The series’ narrative arc follows the affable Colbert, whom the Hollywood Reporter calls a figure in the “true stories business,” as he tries to sell other producers and reporters on the idea that his team has identified Cooper. He has put in 10 years work and spent more than $200,000 for two documentaries on the same subject. Colbert said Rackstraw, who died in 2019 at 74, was a conman and four-time felon. The Californian originally landed on the FBI’s radar after run-ins with the law in the 1970s. He also learned the Scotts Valley native was acquitted of charges of murdering his stepfather, but served time for check fraud, possession of explosives and theft of a small plane, during which he tried to fake his own death and escape – a documented three more times.

Colbert says his team has amassed more than 100 pieces of evidence, including what they believe are parts of Cooper’s parachute after organizing a search in a remote area in eastern Washington State.

They investigators also sued the FBI to get much of its Cooper file, which allowed a retired military intel analyst to decrypt alleged Army codes in letters Cooper sent to the media. Colbert says the messages gave away Rackstraw’s identity. But after these “successes,” the FBI stopped engaging with the sleuths – they refused to accept the parachute, the decrypted notes and Rackstraw’s DNA (from his recovered water bottle).

Joseph Russoniello, the former U.S. Attorney for Northern California, believes he could have secured a conviction based on Colbert’s evidence. But other talking heads in the series say Colbert’s case is mostly circumstantial, though they admire his tenacity. Still others, though, talk about “confirmation” bias or raise questions about Colbert’s methods. The series focuses on Colbert’s elaborate surveillance of Rackstraw’s home, boat and business in order to stage a hidden-camera interview with him in 2013. This, after his target ignored a half-year of emails and phone-calls from the producer.

Colbert showed up unannounced, sat down and offered Rackstraw $20,000 and cuts of the book and movie deals, in order to compel him to tell his ‘true story” on camera. During the exchange, the producer also promised legal representation if his “coming clean” puts Rackstraw in the crosshairs of federal prosecutors. “Nobody is going to get a jury to convict a legend,” Colbert assures Rackstraw.

At the time, Colbert had no idea “Rack” had been flying around the globe for “The Agency.” But six former intel officials quietly approached and verified his various assignments in the shadows.

Those immersed in “Cooperland” know that Rackstraw, for years, was never willing to confirm or deny he was Cooper – until Colbert closed his investigation in front of FBI Headquarters in 2018. The team leader ended the hunt by stating: “The FBI has been covering up, stonewalling and flat-out lying” about Rackstraw’s CIA background.
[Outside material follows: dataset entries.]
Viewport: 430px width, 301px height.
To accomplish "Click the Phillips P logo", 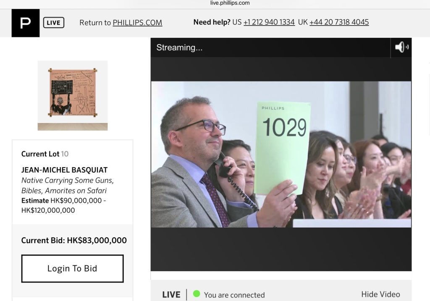I will [25, 23].
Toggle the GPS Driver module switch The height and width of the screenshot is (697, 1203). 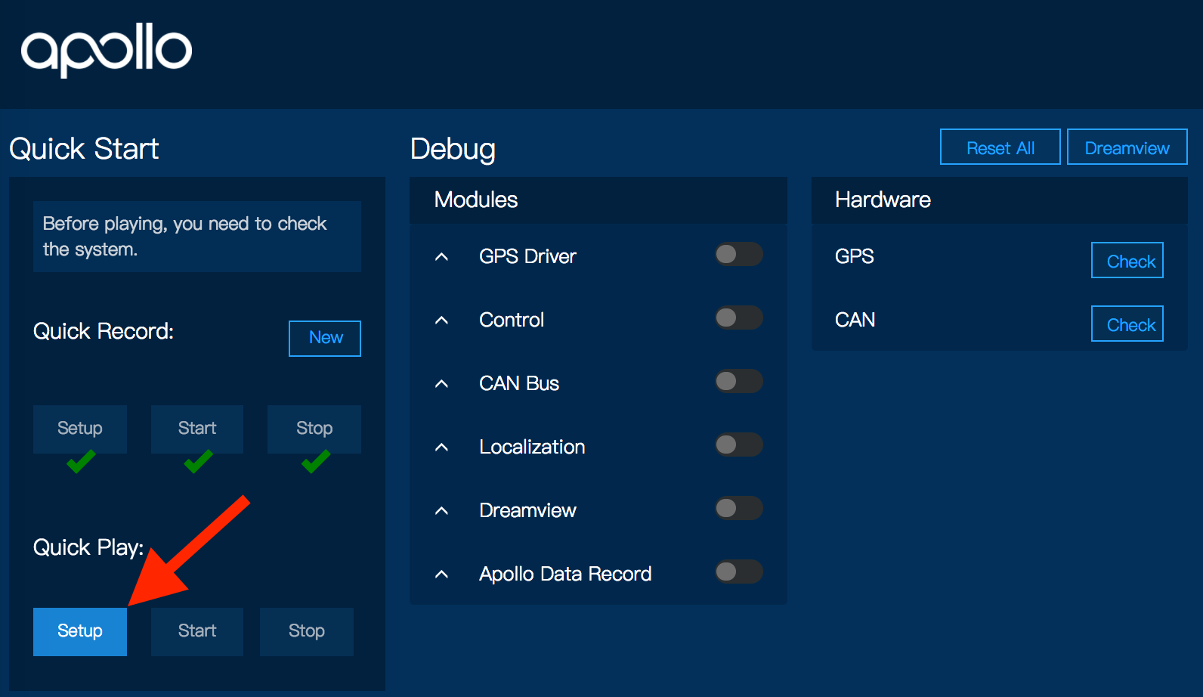(x=738, y=255)
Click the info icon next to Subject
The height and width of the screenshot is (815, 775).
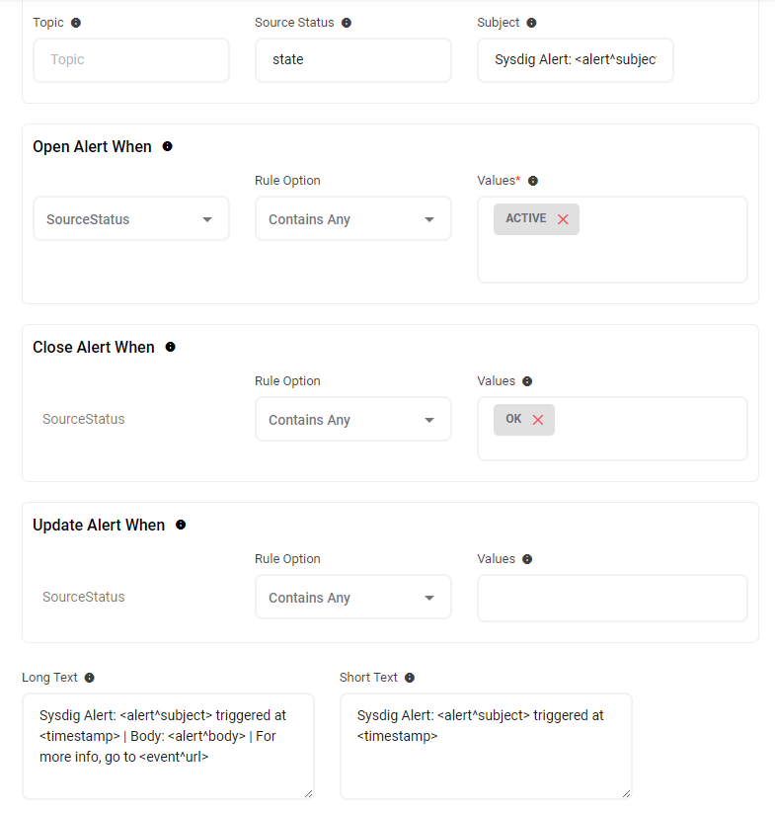[531, 23]
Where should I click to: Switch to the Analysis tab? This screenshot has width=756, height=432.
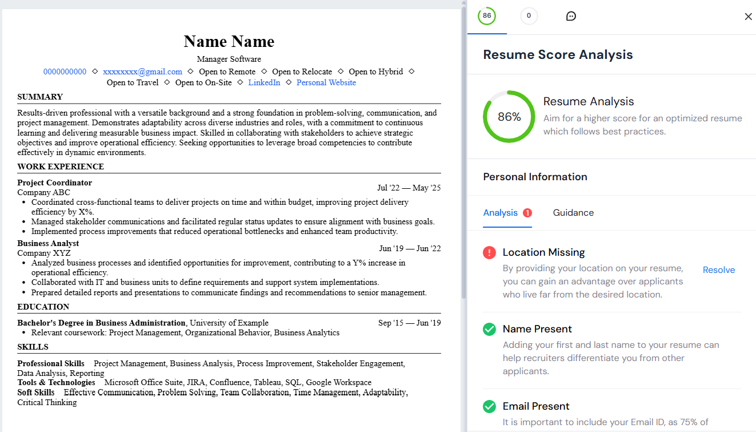tap(502, 212)
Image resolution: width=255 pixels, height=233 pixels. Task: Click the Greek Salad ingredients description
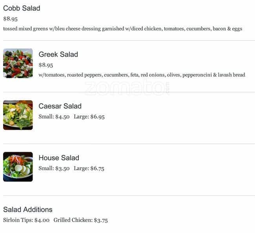tap(142, 75)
Days later, a reporter phoned Rackstraw and asked him to confirm or deny he was Cooper. The 74-year-old great-grandfather was unequivocal: “There’s no denial whatsoever, my dear.”

But one critic didn’t by Colbert’s theory. “If the FBI and the CIA went into it together to cover up something, do you think they’d cover up something fundamentally inconsequential as a hijacking in the Pacific Northwest in 1971?”says journalist and author Bryan Burrough.

Indeed, the series floats the idea that the hunt for Cooper isn’t as important as other famous cold cases of the era, which involved efforts to bring to justice homicidal predators like the Zodiac Killer or Golden State Killer. Bill Mitchell, one of the passengers who saw Cooper on Flight 305, said it’s “entertaining” to meet people at CooperCon and laughed at how his “15 minutes of fame has lasted more than 50 years.”

Speaking of CooperCon: Colbert says his team was forbidden to attend the 50th gathering last year. “I found it puzzling that a 40-member cold case team with over 100 pieces of strong evidence on a suspect couldn’t make its case. Don’t you?”

Others accept that the mystery may never be solved. “It speaks to something in the American soul,” Burrough said. “A guy who puts on a ‘chute and leaps into the darkness? I hope he’s never found.”